Tiger Woods has a lot to answer for.
It doesn't seem to matter what publication I pick up these days — be it Newsweek or Mitten Knitting Monthly, it seems that every one of them has a “golf supplement.” There are few things more annoying than picking up a nice hefty publication, only to discover half of it has been given up to mulligan mug shots.
You see, contrary to what you might think, a golf supplement is not a new type of vitamin designed to prevent baldness, premature wrinkling or visits from your in-laws. It is an insert in a magazine or newspaper which is chock-full of information about the latest baby boomer trend.
Personally, I've never really seen the point of golf. First of all, you have to take a perfectly good, lush and rolling meadow, kick out all the gophers, and bulldoze it flat. Then, after ripping up all the turf, you re-seed and sod and sculpt it until you get an, um, well … lush and rolling golf course.
And how are these “natural” playgrounds maintained, exactly? I suspect it must involve a crack commando fleet of crabgrass assassins, complete with night vision goggles, because you never see anything being done during the day. I also firmly believe that this team must use laser powered Stealth lawnmowers with global positioning satellites, and possibly alien grass DNA, because my lawn never looks that good. I'd approach one of these guys to ask for pointers, but I'm afraid I'll get shot with one of their Super-Duper Divot Replacement Ray Guns.
After all this terraforming, you invite people to pay $20 and up for the
privilege of hiking around with a 30 pound bag of sticks, which they use to
whack a tiny white ball over miles of grass into a small round hole. And,
even though they may have paid up to $1000 or more for that bag of sticks,
the aim seems to be to use them as little as possible.
I must be, however, one of the few remaining people on the planet who is not a golf convert. Certainly the advertisers in these supplements seem to think so. Here's one inviting me to drop just “three easy payments” on a set of “HI FLIGHT” golf balls, “GUARANTEED TO INCREASE YOUR DRIVES.” These balls use “patented dimple technology.” By now, everyone knows that the more dimples you can fit on a golf ball, the farther it goes when you hit it. What is not well known is that the dimple discovery came from scientific studies of the Cabbage Patch Kid department store brawls of the '80's.
I've had people tell me that they golf “to network” and to “make deals.”
This is, I'm sure, perfectly true, because there's nothing easier than
working out the details of a three-company $2 billion merger involving an
armada of accountants and lawyer, while trying to make the putt on the
fourth hole.

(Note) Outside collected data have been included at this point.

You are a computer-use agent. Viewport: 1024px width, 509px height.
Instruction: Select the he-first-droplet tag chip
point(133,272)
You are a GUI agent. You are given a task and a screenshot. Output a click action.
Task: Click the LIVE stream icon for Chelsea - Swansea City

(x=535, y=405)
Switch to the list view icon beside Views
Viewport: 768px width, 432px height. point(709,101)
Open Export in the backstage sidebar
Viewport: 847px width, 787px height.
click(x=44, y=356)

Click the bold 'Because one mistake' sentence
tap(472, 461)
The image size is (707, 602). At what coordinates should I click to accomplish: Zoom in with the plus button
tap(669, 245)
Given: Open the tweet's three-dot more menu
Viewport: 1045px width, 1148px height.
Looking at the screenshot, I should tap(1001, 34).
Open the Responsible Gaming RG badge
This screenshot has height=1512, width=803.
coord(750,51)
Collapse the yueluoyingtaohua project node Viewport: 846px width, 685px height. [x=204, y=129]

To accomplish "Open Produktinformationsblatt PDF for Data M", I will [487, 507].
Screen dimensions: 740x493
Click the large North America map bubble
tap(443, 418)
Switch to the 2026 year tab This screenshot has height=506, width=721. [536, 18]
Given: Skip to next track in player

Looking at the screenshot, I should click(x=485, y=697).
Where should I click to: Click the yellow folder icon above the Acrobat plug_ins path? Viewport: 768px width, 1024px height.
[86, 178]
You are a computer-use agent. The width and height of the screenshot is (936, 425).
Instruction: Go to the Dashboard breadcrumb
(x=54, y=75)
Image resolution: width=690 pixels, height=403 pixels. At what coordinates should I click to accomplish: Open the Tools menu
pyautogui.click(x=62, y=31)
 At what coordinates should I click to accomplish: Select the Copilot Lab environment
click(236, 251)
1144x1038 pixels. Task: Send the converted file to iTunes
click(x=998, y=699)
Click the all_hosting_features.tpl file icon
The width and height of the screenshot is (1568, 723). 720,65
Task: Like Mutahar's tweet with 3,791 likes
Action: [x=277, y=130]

I'm sure the fact that golf provides a legitimate excuse to get out of the office on a nice summer day has nothing to do with it.
Other people assure me they golf to stay fit. Because 18 holes almost always involves using an electrically-powered golf cart followed by several rounds of beer at the clubhouse, I believe this too.
Okay, okay, there are people out there though who don't make any pretense
about golf, and go out to play just for the sake of the game. These folks
are usually a sub-species of the Early Riser, cheerfully heading out to the
links at the crack of dawn; they then come into work and smugly announce
they put in 18 holes before seven a.m. Come the Revolution, they will be
right up there on my list of people First Against the Wall.
These are the same folks who devour supplement articles about “long ball”
champions, who drive the golf ball so hard that the skin on their fingers
splits (go ahead, shudder, I'll wait). They drool over titanium heads, pour
over articles on how to fix slices, hooks and handle doglegs, and sigh
dreamily over plaid-colored plus-fours. They are the inspiration for “I
lost my husband/wife to golf” shirts, and will still be out there, happily
puttering away, when baby boomers look to their next trend.
Indeed, until they are left alone and the Next Big Thing comes along, I suppose I shall have to remain green with envy, trying not to get too teed
off about all of these sub”par” magazine supplements.